Butuh waktu tiga bulan, pada bulan Oktober, Inggris dan Prancis berjanji untuk mendukung Ottoman. Dengan bantuan militer dari negara-negara besar, Utsmaniyah berhasil menghentikan gerak maju Rusia. Pada 1854, pasukan sekutu berhasil membalikkan keadaan dan mendesak masuk ke wilayah Rusia yang sudah sangat luas.
Pemerintah Utsmaniyah selalu ragu-ragu untuk mengambil pinjaman luar negeri. Namun, selama permusuhan tahun 1854, kebutuhan dana sangat tinggi sehingga kekaisaran mengalah dan membuat perjanjian pinjaman dengan sekutu-sekutu Eropanya.
Tak kuat menahan kekuatan militer gabungan dari tiga kekaisaran, Rusia menuntut perdamaian pada tahun 1856.
Spiral Utang Utsmaniyah
Antara tahun 1854 dan 1874, Kesultanan Utsmaniyah membuat 15 perjanjian pinjaman dengan kekuatan asing. Pinjaman-pinjaman tersebut diambil dengan tujuan merestrukturisasi birokrasi kekaisaran yang disfungsional, memusatkan pendapatan dan pengeluaran, dan memodernisasi tentara.

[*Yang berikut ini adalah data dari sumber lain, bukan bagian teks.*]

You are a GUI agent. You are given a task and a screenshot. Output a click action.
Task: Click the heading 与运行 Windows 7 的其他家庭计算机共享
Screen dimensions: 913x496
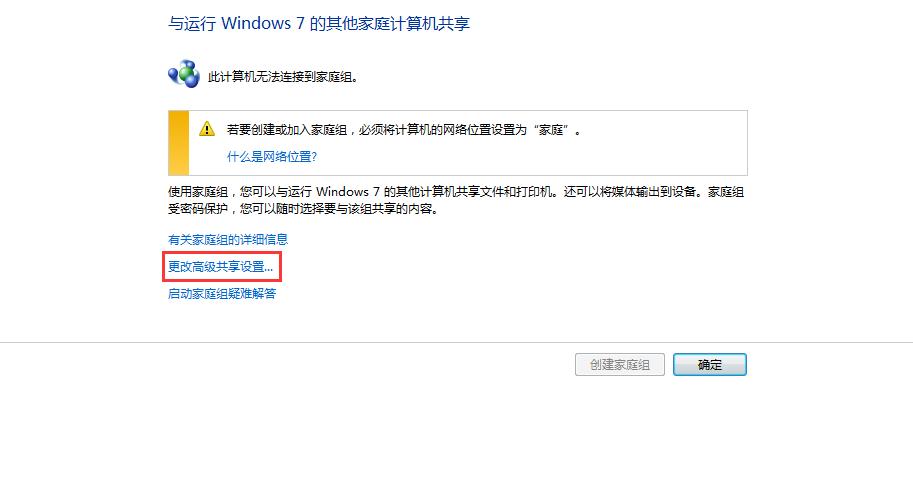coord(319,24)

“Ketika bendahara kehilangan lebih banyak pendapatannya akibat perampasan devisa, bendahara mulai memenuhi kewajibannya dengan merendahkan nilai mata uang, meningkatkan pajak secara tajam, dan melakukan penyitaan, yang semuanya hanya memperburuk situasi. Semua orang yang bergantung pada gaji mendapati diri mereka dibayar rendah, yang mengakibatkan pencurian lebih lanjut, pajak berlebihan, dan korupsi. “
Perencanaan yang buruk dan salah urus menyebabkan sebagian besar uang pinjaman dibelanjakan dengan cara yang tidak mengarah pada peningkatan pendapatan negara. Pemerintah Utsmaniyah juga menghabiskan sebagian uang pinjaman untuk membayar kembali pinjaman yang diberikan kepada keluarga-keluarga pedagang yang dikenal sebagai bankir Galata. Keluarga-keluarga ini, yang banyak di antaranya tinggal di distrik Galata, Konstantinopel, telah memberikan pinjaman kepada pemerintah Utsmaniyah selama berabad-abad.

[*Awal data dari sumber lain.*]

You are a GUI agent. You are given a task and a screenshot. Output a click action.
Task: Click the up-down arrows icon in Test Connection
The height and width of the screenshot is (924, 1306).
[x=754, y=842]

Baca juga : 5 November 1914, Prancis dan Kerajaan Inggris menyatakan perang terhadap Kesultanan Ottoman
Bank Sentral yang Dikendalikan oleh Pihak Asing
Pada tahun 1856, Sultan Abdulmejid menyerukan agar bank-bank modern didirikan di Kesultanan Ottoman. Ia berharap bahwa dengan mendirikan lembaga-lembaga tersebut akan meningkatkan sistem keuangan kekaisaran dan mendorong pembangunan ekonomi.
Seruan sultan ini didengar oleh para bankir Eropa yang melihat peluang, berbondong-bondong datang ke Konstantinopel.

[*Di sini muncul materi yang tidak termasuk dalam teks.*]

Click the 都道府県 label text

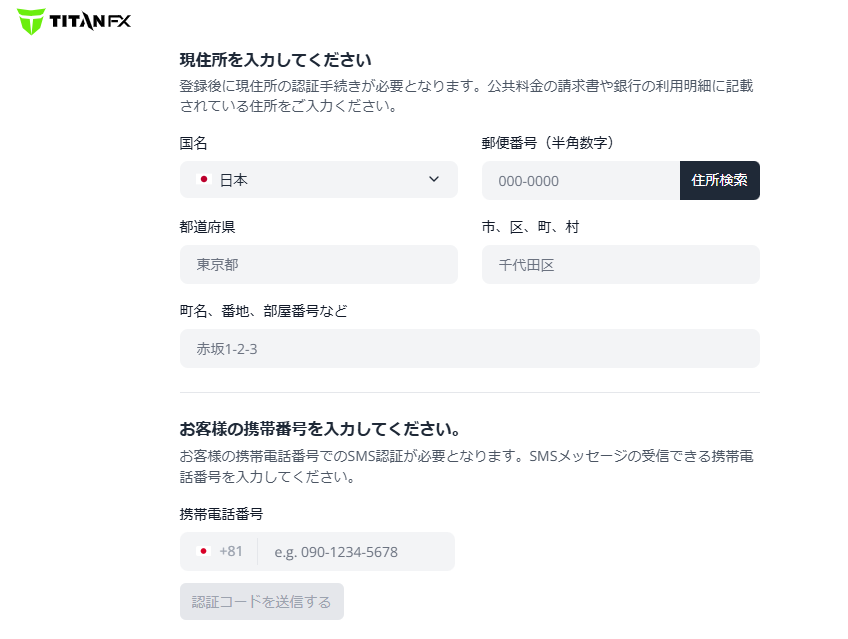point(208,227)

Otoritas Utsmaniyah memberikan izin kepada sekelompok pelamar dari Inggris dan Prancis untuk mendirikan sebuah bank yang akan beroperasi dengan nama “Bank Kekaisaran Ottoman.” Negosiasi antara pihak berwenang Utsmaniyah dan para pemangku kepentingan Eropa mengenai tata kelola bank menghasilkan kelompok yang terakhir menerima pengaruh besar.
Sesuai dengan ketentuan yang disepakati, posisi manajer umum harus diduduki oleh seorang Eropa. Manajer tersebut melapor kepada dua komite. Satu komite berbasis di London dan bertanggung jawab kepada para pemegang saham Inggris. Komite lainnya berbasis di Paris dan bertanggung jawab kepada para pemegang saham Prancis. Keputusan yang dibuat oleh satu komite menjadi efektif setelah diratifikasi oleh komite lainnya.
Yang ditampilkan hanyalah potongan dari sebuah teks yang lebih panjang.